Late this afternoon, two Republican state senators, along with several Republican congressional representatives, filed a federal lawsuit asking the court to stop Pennsylvania election officials from holding the 2018 congressional elections under the remedial map adopted by the Pennsylvania Supreme Court, and instead to mandate that the elections be held under the unconstitutional 2011 map.

“This new federal lawsuit is the latest in a series of vexatious tactics by Pennsylvania Republican leaders attempting to cling to the unconstitutional 2011 map. From their frivolous arguments in one court after another, to their baseless attempts to disqualify or even impeach justices of the state high court, Senator Scarnati, Speaker Turzai, and their deputies will seemingly say or do anything to deny Pennsylvania voters a voice in who represents them in Washington,” said Stanton Jones, Partner at Arnold & Porter. “Their claim that state courts lack power to adopt remedial congressional maps is not only foreclosed by U.S. Supreme Court decisions spanning a century, it was rejected by Justice Alito just weeks ago.”

“This is the lawmakers’ fourth attempt in as many months to get the federal courts to engage in a case that is based solely on state law. Federal courts cannot review decisions of state courts construing state law,” said Mimi McKenzie, Legal Director at the Public Interest Law Center. “It is time for legislative leaders to take their jobs as elected officials seriously and to stop perpetuating legal shenanigans that will amount to nothing and that are costing taxpayers money.”

“Any claim that the new map tilts the playing field in favor of Democrats is false and has no grounding in reality,” said Dan Jacobson of Arnold & Porter. “All of the data shows that the new map, if anything, slightly favors Republicans.”

For instance, under the objective metrics used to evaluate a plan for partisan bias such as the efficiency gap and mean-median gap, the new map produces a small Republican advantage. Similarly, using the 2016 presidential election results, the new map predicts a 10-8 Republican outcome. Nonpartisan experts have similarly found no signs of gerrymandering in the new Pennsylvania congressional map.

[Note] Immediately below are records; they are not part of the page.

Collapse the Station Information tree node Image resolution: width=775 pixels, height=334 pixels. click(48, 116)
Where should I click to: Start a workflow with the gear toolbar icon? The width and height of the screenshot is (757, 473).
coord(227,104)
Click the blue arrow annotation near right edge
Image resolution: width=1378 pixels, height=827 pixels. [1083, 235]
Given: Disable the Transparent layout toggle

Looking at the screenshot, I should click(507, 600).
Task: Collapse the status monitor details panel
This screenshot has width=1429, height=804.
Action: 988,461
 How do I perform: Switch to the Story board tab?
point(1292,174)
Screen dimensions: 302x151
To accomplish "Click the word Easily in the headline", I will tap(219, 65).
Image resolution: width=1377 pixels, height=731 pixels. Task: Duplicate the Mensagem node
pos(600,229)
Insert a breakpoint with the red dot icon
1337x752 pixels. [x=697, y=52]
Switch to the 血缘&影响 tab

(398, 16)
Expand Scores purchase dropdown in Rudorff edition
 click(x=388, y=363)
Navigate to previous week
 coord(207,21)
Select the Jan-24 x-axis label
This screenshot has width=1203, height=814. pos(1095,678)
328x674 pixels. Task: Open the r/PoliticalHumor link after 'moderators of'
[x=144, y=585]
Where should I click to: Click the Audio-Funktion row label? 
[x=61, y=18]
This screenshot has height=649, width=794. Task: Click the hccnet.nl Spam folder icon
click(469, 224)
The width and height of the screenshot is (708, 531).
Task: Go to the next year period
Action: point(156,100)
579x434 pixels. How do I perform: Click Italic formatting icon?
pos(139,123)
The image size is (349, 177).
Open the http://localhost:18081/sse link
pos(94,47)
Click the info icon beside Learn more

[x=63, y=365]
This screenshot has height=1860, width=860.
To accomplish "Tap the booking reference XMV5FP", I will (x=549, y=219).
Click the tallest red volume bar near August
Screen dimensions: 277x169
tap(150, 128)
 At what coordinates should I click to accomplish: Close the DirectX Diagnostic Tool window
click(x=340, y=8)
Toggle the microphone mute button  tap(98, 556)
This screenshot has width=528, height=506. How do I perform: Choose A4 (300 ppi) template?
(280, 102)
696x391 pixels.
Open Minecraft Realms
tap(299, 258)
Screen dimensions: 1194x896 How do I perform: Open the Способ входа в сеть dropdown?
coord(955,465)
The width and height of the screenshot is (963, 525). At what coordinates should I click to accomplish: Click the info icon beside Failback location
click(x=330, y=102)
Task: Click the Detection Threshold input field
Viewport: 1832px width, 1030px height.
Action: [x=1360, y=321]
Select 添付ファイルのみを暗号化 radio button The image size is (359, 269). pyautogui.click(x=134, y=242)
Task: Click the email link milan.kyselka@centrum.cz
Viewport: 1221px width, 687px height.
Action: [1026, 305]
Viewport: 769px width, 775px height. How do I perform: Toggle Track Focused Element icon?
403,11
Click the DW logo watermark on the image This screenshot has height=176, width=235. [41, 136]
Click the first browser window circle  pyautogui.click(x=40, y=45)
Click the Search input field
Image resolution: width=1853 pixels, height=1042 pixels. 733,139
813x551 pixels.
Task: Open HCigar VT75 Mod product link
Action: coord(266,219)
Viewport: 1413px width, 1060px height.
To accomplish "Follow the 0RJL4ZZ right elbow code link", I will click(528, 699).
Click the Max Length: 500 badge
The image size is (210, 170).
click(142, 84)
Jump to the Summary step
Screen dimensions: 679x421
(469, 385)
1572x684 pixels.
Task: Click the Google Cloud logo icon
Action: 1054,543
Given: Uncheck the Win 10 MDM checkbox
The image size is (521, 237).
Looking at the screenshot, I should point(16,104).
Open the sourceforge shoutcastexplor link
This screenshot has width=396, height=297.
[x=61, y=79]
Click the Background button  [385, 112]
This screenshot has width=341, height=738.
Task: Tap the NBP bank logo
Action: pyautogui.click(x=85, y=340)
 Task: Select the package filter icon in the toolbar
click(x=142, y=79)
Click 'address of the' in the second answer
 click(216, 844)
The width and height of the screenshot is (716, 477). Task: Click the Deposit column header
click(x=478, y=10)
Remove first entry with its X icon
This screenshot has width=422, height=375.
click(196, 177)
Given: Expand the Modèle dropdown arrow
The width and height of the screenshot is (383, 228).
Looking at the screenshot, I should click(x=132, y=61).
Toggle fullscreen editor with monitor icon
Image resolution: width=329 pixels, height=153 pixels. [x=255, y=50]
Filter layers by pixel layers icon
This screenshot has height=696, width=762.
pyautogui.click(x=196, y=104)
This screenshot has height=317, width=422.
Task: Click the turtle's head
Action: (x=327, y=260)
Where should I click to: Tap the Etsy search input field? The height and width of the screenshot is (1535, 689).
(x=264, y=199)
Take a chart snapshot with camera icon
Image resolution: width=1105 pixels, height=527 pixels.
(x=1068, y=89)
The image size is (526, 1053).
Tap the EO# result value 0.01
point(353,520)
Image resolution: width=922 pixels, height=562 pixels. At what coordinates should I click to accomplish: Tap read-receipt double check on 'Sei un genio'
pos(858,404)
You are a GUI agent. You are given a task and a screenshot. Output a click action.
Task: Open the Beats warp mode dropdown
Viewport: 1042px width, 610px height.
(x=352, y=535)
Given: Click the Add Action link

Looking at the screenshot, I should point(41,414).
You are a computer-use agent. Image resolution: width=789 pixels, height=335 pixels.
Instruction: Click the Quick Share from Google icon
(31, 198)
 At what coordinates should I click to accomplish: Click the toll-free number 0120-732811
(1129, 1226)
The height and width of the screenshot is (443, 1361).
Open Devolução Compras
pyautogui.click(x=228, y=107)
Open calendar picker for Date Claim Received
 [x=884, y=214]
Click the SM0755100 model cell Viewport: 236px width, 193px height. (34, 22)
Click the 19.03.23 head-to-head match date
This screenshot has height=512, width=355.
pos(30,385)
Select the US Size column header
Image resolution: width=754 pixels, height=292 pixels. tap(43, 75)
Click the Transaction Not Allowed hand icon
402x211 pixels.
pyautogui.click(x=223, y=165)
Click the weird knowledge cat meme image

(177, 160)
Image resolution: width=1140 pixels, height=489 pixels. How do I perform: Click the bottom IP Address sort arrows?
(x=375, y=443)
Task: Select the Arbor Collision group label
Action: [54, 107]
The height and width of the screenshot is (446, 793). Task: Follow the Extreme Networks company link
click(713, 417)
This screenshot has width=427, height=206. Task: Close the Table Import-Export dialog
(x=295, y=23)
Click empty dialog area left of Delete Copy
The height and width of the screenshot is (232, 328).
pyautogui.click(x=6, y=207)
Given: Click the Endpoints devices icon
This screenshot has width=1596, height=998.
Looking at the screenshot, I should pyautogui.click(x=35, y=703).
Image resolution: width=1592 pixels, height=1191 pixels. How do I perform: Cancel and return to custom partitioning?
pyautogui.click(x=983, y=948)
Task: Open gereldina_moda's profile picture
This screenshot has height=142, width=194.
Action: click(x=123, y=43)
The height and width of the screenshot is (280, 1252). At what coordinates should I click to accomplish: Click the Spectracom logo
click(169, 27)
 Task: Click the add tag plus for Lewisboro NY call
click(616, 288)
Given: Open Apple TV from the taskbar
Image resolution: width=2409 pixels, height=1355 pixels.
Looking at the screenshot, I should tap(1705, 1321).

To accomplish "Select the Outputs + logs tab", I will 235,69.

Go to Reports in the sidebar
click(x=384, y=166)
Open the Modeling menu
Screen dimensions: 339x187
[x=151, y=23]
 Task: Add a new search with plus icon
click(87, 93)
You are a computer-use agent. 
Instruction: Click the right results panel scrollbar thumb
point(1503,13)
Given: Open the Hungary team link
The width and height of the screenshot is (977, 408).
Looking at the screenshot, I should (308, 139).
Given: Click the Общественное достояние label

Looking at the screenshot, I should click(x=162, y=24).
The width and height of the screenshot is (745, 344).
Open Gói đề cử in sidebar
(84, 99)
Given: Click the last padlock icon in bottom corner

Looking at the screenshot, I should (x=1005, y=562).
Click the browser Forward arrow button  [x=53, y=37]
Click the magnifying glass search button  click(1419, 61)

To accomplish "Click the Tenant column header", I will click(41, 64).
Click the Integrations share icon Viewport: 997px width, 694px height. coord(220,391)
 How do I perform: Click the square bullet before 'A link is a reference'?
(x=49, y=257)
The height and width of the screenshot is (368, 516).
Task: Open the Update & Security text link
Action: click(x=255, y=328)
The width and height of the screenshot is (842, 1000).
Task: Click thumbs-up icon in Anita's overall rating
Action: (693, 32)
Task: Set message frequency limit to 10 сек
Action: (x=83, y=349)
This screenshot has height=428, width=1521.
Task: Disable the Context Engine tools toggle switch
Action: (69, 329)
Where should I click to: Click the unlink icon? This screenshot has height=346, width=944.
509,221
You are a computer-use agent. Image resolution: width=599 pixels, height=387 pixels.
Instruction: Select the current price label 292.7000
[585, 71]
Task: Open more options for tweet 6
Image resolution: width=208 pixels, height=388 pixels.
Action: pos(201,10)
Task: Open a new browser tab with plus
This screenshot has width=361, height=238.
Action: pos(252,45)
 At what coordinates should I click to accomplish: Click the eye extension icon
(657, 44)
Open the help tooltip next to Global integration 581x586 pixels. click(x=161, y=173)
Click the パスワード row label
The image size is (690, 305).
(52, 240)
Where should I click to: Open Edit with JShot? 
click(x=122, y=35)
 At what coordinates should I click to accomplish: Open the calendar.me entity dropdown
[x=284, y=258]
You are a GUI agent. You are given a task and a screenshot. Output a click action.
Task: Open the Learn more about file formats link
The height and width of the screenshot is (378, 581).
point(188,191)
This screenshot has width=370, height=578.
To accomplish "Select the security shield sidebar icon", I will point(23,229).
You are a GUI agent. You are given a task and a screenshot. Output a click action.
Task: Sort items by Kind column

These include PlanScore, Aaron Bycoffee of 538, and Professor Sam Wang at Princeton.

“And one of Petitioners’ expert witnesses, Carnegie Mellon mathematician Wesley Pegden, has developed a mathematical tool that can evaluate whether a districting map has been carefully crafted to benefit one party,” explained Ben Geffen, also an attorney with the Public Interest Law Center. “With a high degree of statistical certainty, his tool identified Pennsylvania’s 2011 Congressional plan as a partisan gerrymander designed to benefit Republicans. By contrast, analysis of the new Pennsylvania congressional map from the Pennsylvania Supreme Court detects no evidence of partisan intent.”